09/01/2021 | Press release | Distributed by Public on 09/01/2021 02:24
Network operators now need more information than ever just to get the job done; occasionally some of the foundational concepts can get hazy as time passes. With that in mind, I decided to revisit what really went into creating some of the core concepts used in routing.
In Internet Protocols (IP), the network 'prefix' is a really useful concept that allows efficient use of the Internet address space in IPv4 and IPv6. They're fundamental to how the network address plan and routing system works.
What is a prefix in this context? Before we explore the idea, it's important to understand the problem prefixes are solving. This problem is the routing problem: How is it possible to efficiently and effectively send packets between source and destination, in the Internet?
To start with, the basic answer is lists. Yep. That's it. The magic technology the Internet uses for routing, is lists of numbers. The routing problem is simply a list problem.
How big is that list? How do you look things up in it?
Is Internet routing basically just looking up lists?
Pretty much. In fact, you can make a network 'work' by just giving out unique IP addresses, of any kind, to each host (a host can be a device, like your smartphone). Then, you'll need a bigger table listing every single unique assignment to a host and the physical network link it, on which it can be reached.

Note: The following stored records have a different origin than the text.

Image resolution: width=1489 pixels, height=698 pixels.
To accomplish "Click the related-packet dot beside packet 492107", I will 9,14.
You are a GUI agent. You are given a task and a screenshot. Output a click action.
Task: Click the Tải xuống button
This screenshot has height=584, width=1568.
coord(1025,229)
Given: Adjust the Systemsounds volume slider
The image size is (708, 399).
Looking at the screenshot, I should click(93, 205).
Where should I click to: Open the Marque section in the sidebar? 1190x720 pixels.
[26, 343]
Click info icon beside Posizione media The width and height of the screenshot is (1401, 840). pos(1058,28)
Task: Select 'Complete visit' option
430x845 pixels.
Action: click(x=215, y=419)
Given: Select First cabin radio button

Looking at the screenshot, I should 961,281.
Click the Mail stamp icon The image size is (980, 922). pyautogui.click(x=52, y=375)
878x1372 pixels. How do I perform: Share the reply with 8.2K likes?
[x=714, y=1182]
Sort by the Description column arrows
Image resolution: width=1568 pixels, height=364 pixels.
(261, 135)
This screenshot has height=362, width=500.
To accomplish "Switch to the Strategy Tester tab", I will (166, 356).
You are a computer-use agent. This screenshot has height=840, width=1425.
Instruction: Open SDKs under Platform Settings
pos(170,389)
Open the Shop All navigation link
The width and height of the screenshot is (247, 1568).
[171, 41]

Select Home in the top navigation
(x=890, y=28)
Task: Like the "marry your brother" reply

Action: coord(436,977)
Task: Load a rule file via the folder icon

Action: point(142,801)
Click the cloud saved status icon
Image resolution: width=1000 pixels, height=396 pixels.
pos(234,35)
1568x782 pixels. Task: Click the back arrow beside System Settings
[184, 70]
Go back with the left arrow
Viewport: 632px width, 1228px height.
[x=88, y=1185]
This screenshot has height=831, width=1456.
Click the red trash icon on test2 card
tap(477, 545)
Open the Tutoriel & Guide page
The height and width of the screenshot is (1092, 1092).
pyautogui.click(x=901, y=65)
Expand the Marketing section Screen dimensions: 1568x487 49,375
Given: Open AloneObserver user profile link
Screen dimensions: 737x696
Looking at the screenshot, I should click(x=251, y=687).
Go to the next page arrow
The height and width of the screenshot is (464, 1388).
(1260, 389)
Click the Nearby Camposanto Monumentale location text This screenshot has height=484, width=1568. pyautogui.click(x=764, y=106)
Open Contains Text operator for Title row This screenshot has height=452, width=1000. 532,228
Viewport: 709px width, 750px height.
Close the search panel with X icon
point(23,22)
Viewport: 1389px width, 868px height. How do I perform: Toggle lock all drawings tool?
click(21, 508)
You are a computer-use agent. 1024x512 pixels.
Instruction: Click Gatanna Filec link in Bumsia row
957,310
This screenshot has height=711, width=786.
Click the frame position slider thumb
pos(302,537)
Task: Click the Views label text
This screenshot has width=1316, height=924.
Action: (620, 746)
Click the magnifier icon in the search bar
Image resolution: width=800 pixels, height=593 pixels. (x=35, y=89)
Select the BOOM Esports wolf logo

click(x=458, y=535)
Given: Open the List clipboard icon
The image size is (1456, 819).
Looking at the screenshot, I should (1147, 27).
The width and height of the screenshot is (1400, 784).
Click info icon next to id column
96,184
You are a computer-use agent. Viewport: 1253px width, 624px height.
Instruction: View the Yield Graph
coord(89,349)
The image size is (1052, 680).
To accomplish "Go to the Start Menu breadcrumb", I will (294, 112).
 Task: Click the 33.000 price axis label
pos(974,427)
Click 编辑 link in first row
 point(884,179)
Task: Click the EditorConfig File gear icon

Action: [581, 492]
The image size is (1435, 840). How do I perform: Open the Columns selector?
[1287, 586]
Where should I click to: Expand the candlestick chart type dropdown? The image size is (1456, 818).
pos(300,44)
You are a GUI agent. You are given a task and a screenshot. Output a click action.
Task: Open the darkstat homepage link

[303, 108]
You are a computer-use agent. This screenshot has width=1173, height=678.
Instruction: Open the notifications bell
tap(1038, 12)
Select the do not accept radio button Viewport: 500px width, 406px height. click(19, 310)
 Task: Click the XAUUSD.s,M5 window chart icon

But that would be kind of like giving every house on a block it's own street name instead of a number. It would still work but be a nightmare to look up, so wouldn't it be better to have just a number for each house, and they all share the same street name? That way, you can find your way to the street first, and go from there.
Now, imagine that the street has more than a dozen houses, it has millions or even billions. You'd have no hope of finding the right house if they're not arranged in some logical fashion, and imagine how long the 'master list' of all those houses has to be!
A list of street names, each with numbered houses, starts to make some sense. You can see where I'm going with this. The street names are a lot like our prefixes.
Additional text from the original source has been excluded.